And so it was with mother.
And when did my concerns for her arise?
I often wonder if the seeds of my concern were buried somewhere in my childhood. There is no one memory that stands out, but the scope of many unhappy memories lumped together would be fertile soil for growth of gratitude toward this woman. And from gratitude would come concern at her failing.
The most startling memories of those from my adult years. I remember when she stopped going to her swim exercise. She said it was because someone had stolen a hair scarf from her locker. It seemed like such a small thing, and yet she gave up swimming - something she had done for years. Why I remember that event is a mystery ... except that it might have been the first tiny little red flag for me. Tiny as to be almost quickly forgotten. She was still doing everything else. What was the concern if she changed her one activity? No big deal, right? ... and yet, I remember. For mom it was a tiny step back. For me it was a tiny step of memory - a memory stored away - a concern - step forward ... for me. That probably was in the 1990s.

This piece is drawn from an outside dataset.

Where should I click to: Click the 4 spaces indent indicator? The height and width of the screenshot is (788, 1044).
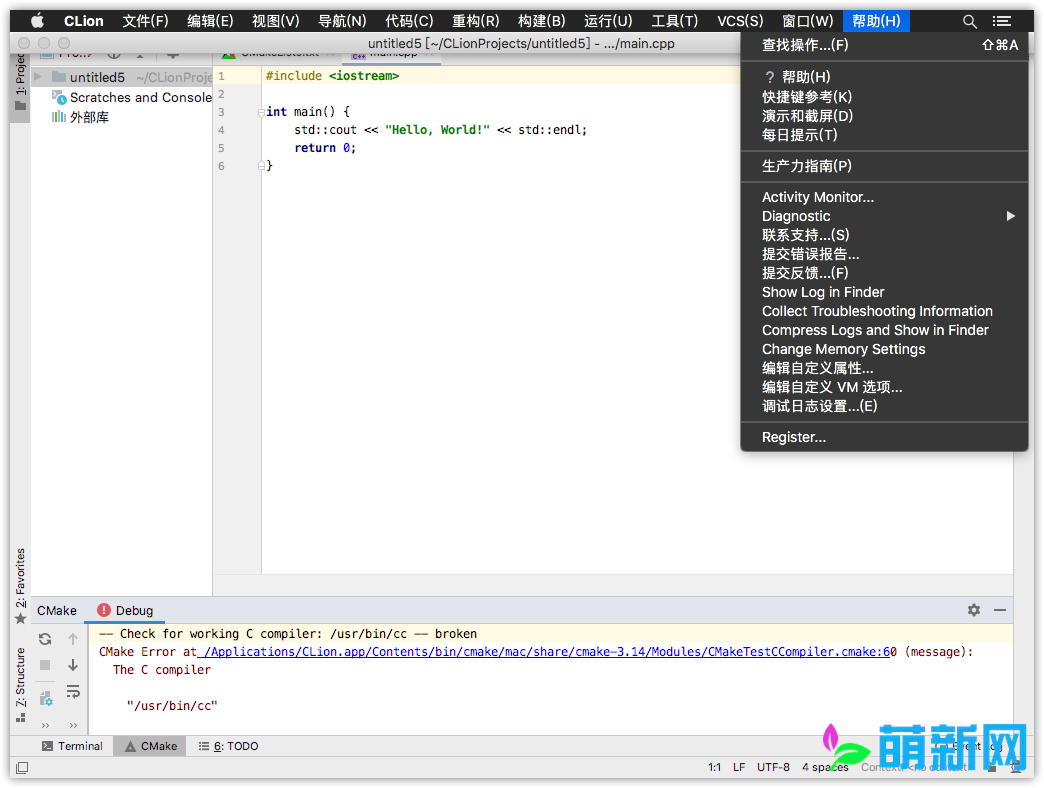(x=824, y=766)
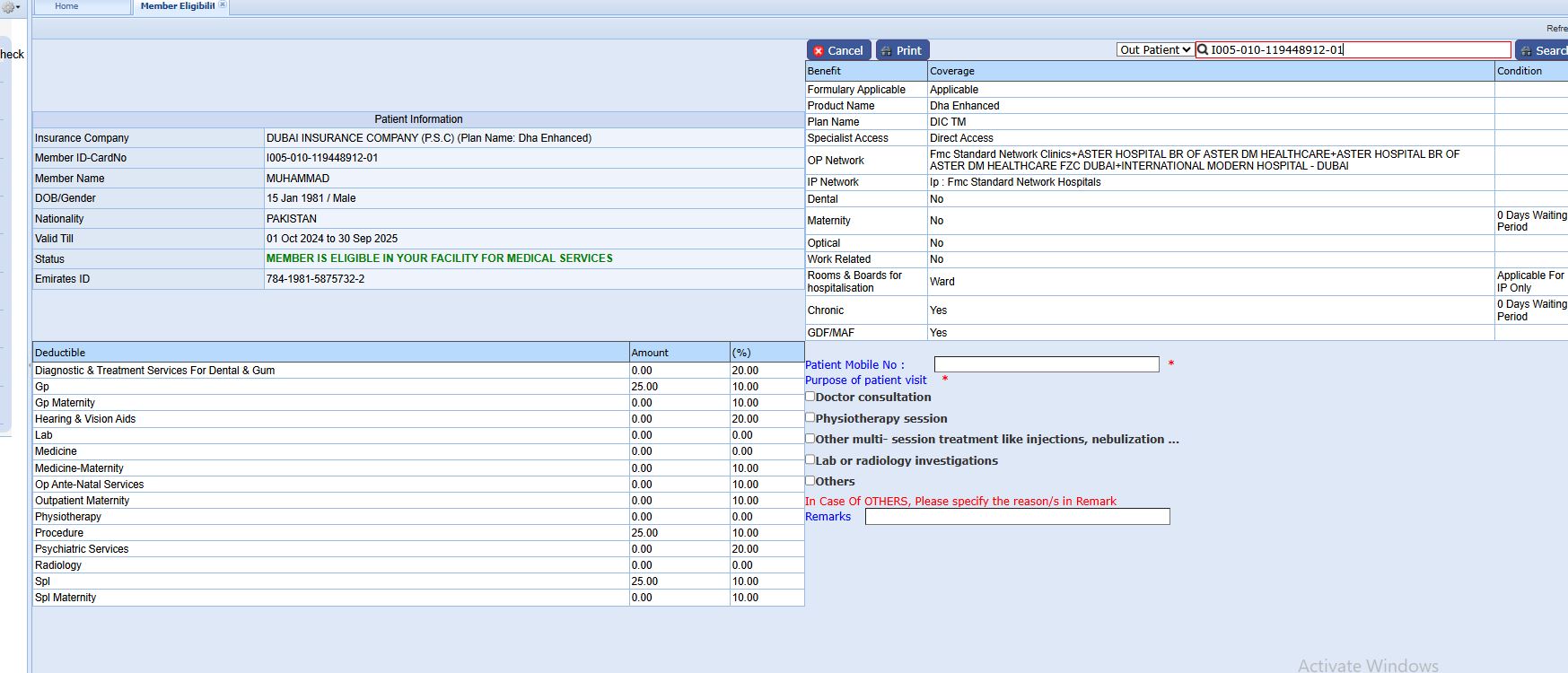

Another more significant event in the 90s shook her confidence. She was involved in an auto accident. Her car was hit by a motorist who ran a red light. The impact threw her car across the street landing it on the far sidewalk. Although not visibly injured at the scene, it was later discovered that her pelvis was cracked. I believe the realization of how close she had come to serious permanent injury or death changed her a bit.
The day after her accident I remember going to the tow lot where they had taken her car. The car that hit her had plowed into her car just behind her driver seat - missing her by inches - and destroying the back end of the car - the car appeared to have been bent in half and the back half was total destruction. Upon finding her car on the lot, I remember standing quite still, staring in disbelief at the pile of metal that was mother's Honda Civic, tears streaming down my face at the horror of what could have occurred and the terror she must have experienced at impact. Yes, that experience would shake anyone.
She took a step back in confidence that day. I took a protective step forward to compensate. That was 1997.